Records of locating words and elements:
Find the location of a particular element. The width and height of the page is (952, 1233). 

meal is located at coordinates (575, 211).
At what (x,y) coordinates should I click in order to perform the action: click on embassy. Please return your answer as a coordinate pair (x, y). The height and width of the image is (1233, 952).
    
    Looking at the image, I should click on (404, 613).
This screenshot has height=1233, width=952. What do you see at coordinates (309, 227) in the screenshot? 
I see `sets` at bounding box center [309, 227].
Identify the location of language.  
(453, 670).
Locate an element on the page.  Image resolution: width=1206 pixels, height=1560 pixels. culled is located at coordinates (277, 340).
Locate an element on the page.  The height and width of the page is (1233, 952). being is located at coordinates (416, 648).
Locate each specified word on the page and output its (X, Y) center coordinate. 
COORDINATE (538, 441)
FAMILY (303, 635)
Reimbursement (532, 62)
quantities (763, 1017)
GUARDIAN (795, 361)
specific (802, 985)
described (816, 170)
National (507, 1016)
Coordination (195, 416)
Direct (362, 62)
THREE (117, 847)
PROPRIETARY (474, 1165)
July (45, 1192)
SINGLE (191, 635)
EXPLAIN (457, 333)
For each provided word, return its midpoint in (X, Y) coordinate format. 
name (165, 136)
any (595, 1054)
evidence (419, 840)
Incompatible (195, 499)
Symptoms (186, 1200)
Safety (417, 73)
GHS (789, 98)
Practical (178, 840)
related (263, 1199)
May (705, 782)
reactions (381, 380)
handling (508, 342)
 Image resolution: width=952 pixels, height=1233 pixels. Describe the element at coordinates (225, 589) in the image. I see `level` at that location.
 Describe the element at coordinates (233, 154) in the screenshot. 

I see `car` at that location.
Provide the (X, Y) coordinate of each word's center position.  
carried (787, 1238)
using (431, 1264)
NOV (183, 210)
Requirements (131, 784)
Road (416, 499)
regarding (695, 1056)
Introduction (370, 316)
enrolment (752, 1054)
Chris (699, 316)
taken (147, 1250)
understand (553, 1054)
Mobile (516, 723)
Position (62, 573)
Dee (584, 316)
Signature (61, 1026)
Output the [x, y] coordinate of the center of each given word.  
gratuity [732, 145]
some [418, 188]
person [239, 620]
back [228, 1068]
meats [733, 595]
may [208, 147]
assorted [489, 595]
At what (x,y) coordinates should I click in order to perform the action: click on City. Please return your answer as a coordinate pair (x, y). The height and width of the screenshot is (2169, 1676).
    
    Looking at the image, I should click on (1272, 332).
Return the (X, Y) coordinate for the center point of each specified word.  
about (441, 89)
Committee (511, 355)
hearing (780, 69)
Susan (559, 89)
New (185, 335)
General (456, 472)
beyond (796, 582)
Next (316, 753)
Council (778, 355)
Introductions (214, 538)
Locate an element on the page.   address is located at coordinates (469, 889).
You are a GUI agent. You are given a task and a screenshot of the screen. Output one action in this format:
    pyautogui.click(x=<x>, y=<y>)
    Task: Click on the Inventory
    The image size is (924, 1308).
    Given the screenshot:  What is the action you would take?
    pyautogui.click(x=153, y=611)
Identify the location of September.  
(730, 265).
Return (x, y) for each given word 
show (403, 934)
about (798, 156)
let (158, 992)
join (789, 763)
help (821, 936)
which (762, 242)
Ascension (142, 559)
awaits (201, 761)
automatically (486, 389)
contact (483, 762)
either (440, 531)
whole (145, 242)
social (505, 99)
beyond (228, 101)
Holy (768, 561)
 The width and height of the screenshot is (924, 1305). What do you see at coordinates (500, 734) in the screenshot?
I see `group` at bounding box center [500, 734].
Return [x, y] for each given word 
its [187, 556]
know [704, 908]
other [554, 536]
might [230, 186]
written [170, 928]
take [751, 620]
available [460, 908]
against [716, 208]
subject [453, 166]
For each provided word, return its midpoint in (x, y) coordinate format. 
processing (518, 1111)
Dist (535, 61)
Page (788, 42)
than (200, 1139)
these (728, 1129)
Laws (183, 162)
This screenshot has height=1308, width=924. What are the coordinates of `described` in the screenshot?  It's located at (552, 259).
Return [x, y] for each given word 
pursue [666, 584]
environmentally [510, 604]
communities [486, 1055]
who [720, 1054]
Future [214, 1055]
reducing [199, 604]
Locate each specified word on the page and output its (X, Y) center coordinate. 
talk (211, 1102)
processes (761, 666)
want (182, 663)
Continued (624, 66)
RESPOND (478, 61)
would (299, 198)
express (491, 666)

Stated exercise
Quote all of the items above word for word, changing nothing.

Exercise result
Find the location of a particular element. The width and height of the page is (952, 1233). 

meal is located at coordinates (575, 211).
At what (x,y) coordinates should I click in order to perform the action: click on embassy. Please return your answer as a coordinate pair (x, y). The height and width of the image is (1233, 952).
    
    Looking at the image, I should click on (404, 613).
This screenshot has height=1233, width=952. What do you see at coordinates (309, 227) in the screenshot? 
I see `sets` at bounding box center [309, 227].
Identify the location of language.  
(453, 670).
Locate an element on the page.  Image resolution: width=1206 pixels, height=1560 pixels. culled is located at coordinates (277, 340).
Locate an element on the page.  The height and width of the page is (1233, 952). being is located at coordinates (416, 648).
Locate each specified word on the page and output its (X, Y) center coordinate. 
COORDINATE (538, 441)
FAMILY (303, 635)
Reimbursement (532, 62)
quantities (763, 1017)
GUARDIAN (795, 361)
specific (802, 985)
described (816, 170)
National (507, 1016)
Coordination (195, 416)
Direct (362, 62)
THREE (117, 847)
PROPRIETARY (474, 1165)
July (45, 1192)
SINGLE (191, 635)
EXPLAIN (457, 333)
For each provided word, return its midpoint in (X, Y) coordinate format. 
name (165, 136)
any (595, 1054)
evidence (419, 840)
Incompatible (195, 499)
Symptoms (186, 1200)
Safety (417, 73)
GHS (789, 98)
Practical (178, 840)
related (263, 1199)
May (705, 782)
reactions (381, 380)
handling (508, 342)
 Image resolution: width=952 pixels, height=1233 pixels. Describe the element at coordinates (225, 589) in the image. I see `level` at that location.
 Describe the element at coordinates (233, 154) in the screenshot. 

I see `car` at that location.
Provide the (X, Y) coordinate of each word's center position.  
carried (787, 1238)
using (431, 1264)
NOV (183, 210)
Requirements (131, 784)
Road (416, 499)
regarding (695, 1056)
Introduction (370, 316)
enrolment (752, 1054)
Chris (699, 316)
taken (147, 1250)
understand (553, 1054)
Mobile (516, 723)
Position (62, 573)
Dee (584, 316)
Signature (61, 1026)
Output the [x, y] coordinate of the center of each given word.  
gratuity [732, 145]
some [418, 188]
person [239, 620]
back [228, 1068]
meats [733, 595]
may [208, 147]
assorted [489, 595]
At what (x,y) coordinates should I click in order to perform the action: click on City. Please return your answer as a coordinate pair (x, y). The height and width of the screenshot is (2169, 1676).
    
    Looking at the image, I should click on (1272, 332).
Return the (X, Y) coordinate for the center point of each specified word.  
about (441, 89)
Committee (511, 355)
hearing (780, 69)
Susan (559, 89)
New (185, 335)
General (456, 472)
beyond (796, 582)
Next (316, 753)
Council (778, 355)
Introductions (214, 538)
Locate an element on the page.   address is located at coordinates (469, 889).
You are a GUI agent. You are given a task and a screenshot of the screen. Output one action in this format:
    pyautogui.click(x=<x>, y=<y>)
    Task: Click on the Inventory
    The image size is (924, 1308).
    Given the screenshot:  What is the action you would take?
    pyautogui.click(x=153, y=611)
Identify the location of September.  
(730, 265).
Return (x, y) for each given word 
show (403, 934)
about (798, 156)
let (158, 992)
join (789, 763)
help (821, 936)
which (762, 242)
Ascension (142, 559)
awaits (201, 761)
automatically (486, 389)
contact (483, 762)
either (440, 531)
whole (145, 242)
social (505, 99)
beyond (228, 101)
Holy (768, 561)
 The width and height of the screenshot is (924, 1305). What do you see at coordinates (500, 734) in the screenshot?
I see `group` at bounding box center [500, 734].
Return [x, y] for each given word 
its [187, 556]
know [704, 908]
other [554, 536]
might [230, 186]
written [170, 928]
take [751, 620]
available [460, 908]
against [716, 208]
subject [453, 166]
For each provided word, return its midpoint in (x, y) coordinate format. 
processing (518, 1111)
Dist (535, 61)
Page (788, 42)
than (200, 1139)
these (728, 1129)
Laws (183, 162)
This screenshot has height=1308, width=924. What are the coordinates of `described` in the screenshot?  It's located at (552, 259).
Return [x, y] for each given word 
pursue [666, 584]
environmentally [510, 604]
communities [486, 1055]
who [720, 1054]
Future [214, 1055]
reducing [199, 604]
Locate each specified word on the page and output its (X, Y) center coordinate. 
talk (211, 1102)
processes (761, 666)
want (182, 663)
Continued (624, 66)
RESPOND (478, 61)
would (299, 198)
express (491, 666)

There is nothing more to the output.